Task directions: State how many lines in the entries below contain "computer". Write nothing but the number.

**** The input ****

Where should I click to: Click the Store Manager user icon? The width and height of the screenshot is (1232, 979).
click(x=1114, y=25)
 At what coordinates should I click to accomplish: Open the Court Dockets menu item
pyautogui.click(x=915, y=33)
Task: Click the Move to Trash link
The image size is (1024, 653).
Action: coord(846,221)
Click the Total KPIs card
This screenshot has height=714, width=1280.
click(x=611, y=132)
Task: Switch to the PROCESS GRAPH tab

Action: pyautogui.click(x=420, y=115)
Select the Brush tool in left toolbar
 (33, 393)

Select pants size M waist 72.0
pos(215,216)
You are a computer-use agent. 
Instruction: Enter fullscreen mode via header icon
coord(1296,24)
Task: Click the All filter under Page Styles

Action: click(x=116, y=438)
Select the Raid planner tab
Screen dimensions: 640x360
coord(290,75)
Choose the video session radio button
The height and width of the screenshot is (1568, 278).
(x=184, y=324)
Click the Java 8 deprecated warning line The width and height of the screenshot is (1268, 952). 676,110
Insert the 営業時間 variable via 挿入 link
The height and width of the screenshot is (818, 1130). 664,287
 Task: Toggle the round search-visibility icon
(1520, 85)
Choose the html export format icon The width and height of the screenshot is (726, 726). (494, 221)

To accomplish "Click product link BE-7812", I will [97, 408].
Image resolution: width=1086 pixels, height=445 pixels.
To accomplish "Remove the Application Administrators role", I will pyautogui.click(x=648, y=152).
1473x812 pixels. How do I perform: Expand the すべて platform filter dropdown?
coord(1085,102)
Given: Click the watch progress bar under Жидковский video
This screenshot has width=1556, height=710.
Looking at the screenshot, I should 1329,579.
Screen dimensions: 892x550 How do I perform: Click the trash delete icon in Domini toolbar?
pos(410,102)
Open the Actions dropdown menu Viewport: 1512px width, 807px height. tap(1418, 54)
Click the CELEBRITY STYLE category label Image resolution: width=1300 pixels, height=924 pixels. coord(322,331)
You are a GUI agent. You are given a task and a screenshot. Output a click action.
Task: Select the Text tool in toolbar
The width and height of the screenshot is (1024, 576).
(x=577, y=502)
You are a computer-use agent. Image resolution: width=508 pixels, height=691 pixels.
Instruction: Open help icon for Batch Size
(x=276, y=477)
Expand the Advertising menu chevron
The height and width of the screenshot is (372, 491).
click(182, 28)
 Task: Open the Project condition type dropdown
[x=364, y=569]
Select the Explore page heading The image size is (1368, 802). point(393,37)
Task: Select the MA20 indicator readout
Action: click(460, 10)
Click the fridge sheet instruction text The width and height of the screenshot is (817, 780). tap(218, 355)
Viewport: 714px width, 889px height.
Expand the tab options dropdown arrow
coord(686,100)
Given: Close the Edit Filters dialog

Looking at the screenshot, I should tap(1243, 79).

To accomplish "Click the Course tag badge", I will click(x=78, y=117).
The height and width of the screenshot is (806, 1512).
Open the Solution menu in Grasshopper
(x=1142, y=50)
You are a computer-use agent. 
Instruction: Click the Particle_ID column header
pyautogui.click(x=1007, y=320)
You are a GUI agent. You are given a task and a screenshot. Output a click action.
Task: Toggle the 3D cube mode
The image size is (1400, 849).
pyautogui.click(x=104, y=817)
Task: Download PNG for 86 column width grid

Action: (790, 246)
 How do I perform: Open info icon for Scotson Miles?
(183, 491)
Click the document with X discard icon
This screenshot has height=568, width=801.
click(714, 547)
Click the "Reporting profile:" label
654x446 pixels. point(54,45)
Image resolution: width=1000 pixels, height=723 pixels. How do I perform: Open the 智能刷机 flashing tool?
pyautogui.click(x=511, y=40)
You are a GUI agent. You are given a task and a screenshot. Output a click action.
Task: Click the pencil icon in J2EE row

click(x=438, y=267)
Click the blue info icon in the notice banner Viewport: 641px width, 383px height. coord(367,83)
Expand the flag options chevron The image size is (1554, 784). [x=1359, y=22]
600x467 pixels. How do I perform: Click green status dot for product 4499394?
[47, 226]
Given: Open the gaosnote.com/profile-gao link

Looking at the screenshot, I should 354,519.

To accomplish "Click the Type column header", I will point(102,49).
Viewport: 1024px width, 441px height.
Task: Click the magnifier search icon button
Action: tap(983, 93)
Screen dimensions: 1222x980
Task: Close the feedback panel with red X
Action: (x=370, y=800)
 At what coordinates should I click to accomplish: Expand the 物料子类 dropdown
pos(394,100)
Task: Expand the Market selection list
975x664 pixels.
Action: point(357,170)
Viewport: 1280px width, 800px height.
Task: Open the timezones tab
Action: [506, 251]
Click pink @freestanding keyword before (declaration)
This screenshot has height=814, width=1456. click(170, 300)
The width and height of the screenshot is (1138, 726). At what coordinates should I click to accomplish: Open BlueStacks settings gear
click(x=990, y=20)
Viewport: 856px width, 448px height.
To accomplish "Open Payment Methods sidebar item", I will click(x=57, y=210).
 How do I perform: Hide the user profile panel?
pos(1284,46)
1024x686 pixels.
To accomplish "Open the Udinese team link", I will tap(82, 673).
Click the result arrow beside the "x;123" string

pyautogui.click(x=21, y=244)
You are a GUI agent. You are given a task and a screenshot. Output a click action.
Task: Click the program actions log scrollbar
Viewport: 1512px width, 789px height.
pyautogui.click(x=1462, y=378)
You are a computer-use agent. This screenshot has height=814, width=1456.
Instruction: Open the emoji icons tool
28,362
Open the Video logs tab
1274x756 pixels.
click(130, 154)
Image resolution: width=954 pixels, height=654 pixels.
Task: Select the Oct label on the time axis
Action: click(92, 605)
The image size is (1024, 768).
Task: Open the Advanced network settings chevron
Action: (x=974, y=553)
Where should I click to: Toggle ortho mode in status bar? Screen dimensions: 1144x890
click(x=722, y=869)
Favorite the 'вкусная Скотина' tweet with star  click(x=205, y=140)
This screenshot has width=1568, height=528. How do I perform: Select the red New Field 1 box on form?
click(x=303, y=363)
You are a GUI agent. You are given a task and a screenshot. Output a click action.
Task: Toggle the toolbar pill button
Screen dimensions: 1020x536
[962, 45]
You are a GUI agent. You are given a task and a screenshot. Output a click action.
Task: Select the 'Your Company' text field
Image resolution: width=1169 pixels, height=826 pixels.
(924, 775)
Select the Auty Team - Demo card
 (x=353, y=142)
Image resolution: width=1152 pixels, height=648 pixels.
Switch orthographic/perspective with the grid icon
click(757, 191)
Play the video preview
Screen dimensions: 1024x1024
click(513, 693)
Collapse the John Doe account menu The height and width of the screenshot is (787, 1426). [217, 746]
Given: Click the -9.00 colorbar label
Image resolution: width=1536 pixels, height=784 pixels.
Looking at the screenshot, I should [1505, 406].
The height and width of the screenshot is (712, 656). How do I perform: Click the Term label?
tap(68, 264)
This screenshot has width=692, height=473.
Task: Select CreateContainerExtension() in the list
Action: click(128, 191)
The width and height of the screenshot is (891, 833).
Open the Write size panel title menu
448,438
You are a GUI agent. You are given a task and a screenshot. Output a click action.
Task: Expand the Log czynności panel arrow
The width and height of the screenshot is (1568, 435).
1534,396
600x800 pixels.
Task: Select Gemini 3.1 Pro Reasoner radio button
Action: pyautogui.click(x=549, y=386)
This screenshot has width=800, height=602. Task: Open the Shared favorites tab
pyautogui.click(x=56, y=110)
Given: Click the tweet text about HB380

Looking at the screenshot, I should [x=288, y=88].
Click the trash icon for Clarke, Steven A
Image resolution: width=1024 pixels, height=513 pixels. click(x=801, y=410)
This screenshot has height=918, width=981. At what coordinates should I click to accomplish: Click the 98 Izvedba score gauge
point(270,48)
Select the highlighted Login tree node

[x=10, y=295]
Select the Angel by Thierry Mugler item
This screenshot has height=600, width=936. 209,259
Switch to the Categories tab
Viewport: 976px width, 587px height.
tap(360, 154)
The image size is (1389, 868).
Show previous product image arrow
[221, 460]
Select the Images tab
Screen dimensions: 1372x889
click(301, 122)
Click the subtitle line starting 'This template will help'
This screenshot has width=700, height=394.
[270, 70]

****

Response to this exercise: 4